USS Wilrose II (SP-195) -- also referred to in United States Navy records as USS Wild Rose, USS Wildrose, and USS Wilrose -- was a U.S. Navy patrol vessel in service from 1918 to 1919.

Wilrose II was built as a civilian motorboat of the same name in 1908 by S. P. Noch at Stamford, Connecticut. The U.S. Navy acquired her from her owner, R. H. Meyer of Jacksonville, Florida, on 3 May 1918 at Jacksonville for World War I service as a patrol vessel. She was placed in service as USS Wilrose II (SP-195) on 8 May 1918.

Wilrose II served with the section patrol contingent of the 6th Naval District, which then included the coasts of South Carolina, Georgia, and Florida as far south as the St. Johns River.

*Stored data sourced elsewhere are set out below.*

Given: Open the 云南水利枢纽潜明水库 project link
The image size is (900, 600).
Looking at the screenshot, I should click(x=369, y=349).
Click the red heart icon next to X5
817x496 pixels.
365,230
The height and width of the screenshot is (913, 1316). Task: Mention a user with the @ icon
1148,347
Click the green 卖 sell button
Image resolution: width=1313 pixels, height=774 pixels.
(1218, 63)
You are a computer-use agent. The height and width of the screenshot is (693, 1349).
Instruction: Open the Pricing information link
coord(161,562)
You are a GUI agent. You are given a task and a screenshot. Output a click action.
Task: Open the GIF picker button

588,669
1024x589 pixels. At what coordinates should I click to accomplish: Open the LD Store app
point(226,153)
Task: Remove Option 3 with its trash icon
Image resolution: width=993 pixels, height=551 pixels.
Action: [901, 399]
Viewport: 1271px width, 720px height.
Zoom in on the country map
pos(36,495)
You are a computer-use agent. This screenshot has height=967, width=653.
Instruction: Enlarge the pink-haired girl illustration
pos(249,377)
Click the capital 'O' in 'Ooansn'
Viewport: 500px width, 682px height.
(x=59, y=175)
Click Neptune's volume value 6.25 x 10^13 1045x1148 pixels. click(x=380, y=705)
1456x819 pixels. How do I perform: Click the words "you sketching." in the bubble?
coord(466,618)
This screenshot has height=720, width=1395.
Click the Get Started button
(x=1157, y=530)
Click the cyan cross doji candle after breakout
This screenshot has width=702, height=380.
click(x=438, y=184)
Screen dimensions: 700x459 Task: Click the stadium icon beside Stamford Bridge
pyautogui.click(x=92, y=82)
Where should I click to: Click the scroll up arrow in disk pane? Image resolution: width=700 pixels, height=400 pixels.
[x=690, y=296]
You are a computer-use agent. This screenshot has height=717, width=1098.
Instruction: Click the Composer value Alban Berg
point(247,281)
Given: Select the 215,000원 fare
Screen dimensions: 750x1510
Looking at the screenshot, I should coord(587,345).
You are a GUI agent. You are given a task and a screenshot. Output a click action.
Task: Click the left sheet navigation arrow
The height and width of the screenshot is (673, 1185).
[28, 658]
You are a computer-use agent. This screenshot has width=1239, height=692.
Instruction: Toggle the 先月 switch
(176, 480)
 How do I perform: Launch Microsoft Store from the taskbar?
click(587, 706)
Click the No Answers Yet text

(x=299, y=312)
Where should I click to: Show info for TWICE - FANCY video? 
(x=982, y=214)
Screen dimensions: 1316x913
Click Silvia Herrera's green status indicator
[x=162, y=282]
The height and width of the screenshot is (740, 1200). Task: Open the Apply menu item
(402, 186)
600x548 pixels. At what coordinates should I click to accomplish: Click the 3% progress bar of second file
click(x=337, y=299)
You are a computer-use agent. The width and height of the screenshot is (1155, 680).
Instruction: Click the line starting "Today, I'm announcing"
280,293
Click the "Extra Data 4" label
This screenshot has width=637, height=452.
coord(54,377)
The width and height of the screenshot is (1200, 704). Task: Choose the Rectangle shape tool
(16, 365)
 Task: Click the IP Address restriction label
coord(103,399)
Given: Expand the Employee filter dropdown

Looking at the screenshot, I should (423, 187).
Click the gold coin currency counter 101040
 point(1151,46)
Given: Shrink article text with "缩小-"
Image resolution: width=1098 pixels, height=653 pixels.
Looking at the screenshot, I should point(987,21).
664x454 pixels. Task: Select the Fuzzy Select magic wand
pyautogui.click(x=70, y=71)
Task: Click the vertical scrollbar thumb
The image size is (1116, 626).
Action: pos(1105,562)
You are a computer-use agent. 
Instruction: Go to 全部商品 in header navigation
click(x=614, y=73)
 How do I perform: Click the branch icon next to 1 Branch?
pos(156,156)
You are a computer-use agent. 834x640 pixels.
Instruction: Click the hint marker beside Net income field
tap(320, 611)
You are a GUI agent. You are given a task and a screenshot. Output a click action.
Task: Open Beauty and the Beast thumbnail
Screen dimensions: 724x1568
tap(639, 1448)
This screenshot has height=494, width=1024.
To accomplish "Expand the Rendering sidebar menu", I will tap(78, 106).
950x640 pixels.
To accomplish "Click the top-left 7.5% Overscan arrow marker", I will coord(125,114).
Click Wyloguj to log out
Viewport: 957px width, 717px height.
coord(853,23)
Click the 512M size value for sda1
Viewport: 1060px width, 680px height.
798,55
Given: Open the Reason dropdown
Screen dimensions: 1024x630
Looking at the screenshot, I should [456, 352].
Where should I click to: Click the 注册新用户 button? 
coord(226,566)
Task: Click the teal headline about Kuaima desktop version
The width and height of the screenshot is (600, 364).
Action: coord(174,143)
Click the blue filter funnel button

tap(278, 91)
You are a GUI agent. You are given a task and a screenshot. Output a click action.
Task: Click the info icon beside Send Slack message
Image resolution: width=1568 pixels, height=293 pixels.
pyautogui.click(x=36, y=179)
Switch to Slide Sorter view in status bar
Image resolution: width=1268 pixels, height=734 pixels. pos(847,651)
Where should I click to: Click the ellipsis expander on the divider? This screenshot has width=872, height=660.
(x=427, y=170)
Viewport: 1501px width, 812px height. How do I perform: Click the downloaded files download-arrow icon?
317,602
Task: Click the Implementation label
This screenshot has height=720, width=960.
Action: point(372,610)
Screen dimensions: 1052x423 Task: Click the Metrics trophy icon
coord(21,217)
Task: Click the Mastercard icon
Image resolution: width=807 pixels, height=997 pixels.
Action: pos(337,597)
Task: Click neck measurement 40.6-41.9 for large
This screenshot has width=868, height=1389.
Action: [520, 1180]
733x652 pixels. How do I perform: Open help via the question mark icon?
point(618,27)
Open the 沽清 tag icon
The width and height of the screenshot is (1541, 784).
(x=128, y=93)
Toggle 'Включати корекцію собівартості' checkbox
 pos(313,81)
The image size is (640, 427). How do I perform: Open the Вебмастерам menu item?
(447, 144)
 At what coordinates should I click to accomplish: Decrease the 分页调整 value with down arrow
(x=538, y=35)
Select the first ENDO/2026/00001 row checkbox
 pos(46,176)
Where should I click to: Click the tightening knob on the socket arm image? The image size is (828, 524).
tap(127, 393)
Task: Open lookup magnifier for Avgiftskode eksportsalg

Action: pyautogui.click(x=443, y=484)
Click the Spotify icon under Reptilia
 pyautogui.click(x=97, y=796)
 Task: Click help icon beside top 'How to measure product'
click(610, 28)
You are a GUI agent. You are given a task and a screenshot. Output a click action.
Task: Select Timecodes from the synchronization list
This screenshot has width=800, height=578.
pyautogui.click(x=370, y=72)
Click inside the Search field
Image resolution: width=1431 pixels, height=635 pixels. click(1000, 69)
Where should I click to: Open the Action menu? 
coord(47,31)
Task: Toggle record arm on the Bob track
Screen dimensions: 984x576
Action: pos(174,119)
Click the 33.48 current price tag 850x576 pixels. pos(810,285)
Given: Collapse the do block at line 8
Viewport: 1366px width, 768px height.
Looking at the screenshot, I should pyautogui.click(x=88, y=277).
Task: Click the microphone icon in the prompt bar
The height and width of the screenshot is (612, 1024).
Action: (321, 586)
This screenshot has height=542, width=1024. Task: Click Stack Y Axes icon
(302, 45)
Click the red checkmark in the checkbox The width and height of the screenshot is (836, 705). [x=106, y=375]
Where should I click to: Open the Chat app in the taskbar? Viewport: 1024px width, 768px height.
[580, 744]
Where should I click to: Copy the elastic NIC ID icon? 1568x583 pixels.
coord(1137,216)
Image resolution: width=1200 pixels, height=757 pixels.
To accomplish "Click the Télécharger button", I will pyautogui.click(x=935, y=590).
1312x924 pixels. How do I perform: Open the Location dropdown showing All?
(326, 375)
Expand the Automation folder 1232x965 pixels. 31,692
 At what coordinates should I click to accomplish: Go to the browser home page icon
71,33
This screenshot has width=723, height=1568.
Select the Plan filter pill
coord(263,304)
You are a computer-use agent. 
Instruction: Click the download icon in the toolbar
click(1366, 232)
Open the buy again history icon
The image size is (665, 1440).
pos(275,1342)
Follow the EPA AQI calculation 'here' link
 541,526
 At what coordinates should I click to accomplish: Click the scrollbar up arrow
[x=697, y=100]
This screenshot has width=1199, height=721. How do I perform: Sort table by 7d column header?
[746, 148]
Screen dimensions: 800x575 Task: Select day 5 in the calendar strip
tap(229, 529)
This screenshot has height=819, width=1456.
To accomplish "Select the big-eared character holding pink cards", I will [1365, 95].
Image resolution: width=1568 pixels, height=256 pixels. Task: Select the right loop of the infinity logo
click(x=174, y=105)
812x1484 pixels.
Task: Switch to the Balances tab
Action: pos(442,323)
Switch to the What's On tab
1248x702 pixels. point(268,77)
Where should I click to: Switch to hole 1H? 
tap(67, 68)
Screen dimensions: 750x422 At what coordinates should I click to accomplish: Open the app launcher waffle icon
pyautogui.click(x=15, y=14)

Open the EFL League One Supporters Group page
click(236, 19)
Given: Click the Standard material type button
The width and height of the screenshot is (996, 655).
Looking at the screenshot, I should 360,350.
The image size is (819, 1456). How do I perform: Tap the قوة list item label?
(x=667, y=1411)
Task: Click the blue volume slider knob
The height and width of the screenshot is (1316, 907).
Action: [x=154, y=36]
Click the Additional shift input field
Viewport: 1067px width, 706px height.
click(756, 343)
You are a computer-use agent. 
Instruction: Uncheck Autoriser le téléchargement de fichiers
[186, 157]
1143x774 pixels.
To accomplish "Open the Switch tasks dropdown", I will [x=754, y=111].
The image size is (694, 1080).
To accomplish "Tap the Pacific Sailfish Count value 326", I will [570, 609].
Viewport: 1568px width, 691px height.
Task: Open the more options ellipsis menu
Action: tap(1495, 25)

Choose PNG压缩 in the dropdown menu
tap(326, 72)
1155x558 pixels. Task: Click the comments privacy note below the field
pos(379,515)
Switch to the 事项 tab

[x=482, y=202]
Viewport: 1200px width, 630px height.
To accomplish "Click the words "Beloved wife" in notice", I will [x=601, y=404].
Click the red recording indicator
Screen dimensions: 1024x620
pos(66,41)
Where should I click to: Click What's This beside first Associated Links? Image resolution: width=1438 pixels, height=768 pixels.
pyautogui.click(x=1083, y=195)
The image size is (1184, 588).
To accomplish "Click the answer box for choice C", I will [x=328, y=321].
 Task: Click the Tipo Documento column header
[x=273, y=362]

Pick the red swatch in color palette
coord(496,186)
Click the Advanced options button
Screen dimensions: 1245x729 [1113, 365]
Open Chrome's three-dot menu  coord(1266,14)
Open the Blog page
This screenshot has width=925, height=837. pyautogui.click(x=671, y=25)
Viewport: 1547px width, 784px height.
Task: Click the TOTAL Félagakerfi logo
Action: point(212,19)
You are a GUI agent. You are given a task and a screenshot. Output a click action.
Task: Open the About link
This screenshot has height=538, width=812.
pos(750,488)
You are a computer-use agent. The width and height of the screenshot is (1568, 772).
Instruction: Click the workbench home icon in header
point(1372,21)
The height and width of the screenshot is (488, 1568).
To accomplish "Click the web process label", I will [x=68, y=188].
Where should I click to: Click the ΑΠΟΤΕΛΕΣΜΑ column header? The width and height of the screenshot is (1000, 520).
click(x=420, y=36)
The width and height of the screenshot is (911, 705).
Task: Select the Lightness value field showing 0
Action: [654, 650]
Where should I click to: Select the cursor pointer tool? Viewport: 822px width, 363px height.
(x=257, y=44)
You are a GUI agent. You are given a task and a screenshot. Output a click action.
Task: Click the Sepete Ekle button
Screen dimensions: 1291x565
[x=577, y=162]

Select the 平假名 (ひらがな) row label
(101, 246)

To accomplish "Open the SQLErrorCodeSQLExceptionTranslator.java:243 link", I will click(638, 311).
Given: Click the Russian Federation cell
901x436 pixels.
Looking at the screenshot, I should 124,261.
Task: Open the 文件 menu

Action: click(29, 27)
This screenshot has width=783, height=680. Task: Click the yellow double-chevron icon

She was responsible for patrolling along that coastline and its harbors to protect them against enemy attack, primarily against the German submarine menace. She pursued that duty through 11 November 1918, when the armistice with Germany ending World War I made such patrols unnecessary. After the war, she remained in active service in the 6th Naval District at least until the waning months of 1919.

In January 1920, Wilrose II was slated for sale, and she was sold on 10 March 1920 to the Charles Dry Dock and Machine Company of Charleston, South Carolina. Presumably, her name was stricken from the Navy Directory concurrently with the sale.

References

NavSource Online: Section Patrol Craft Photo Archive: Wilrose II (SP 195)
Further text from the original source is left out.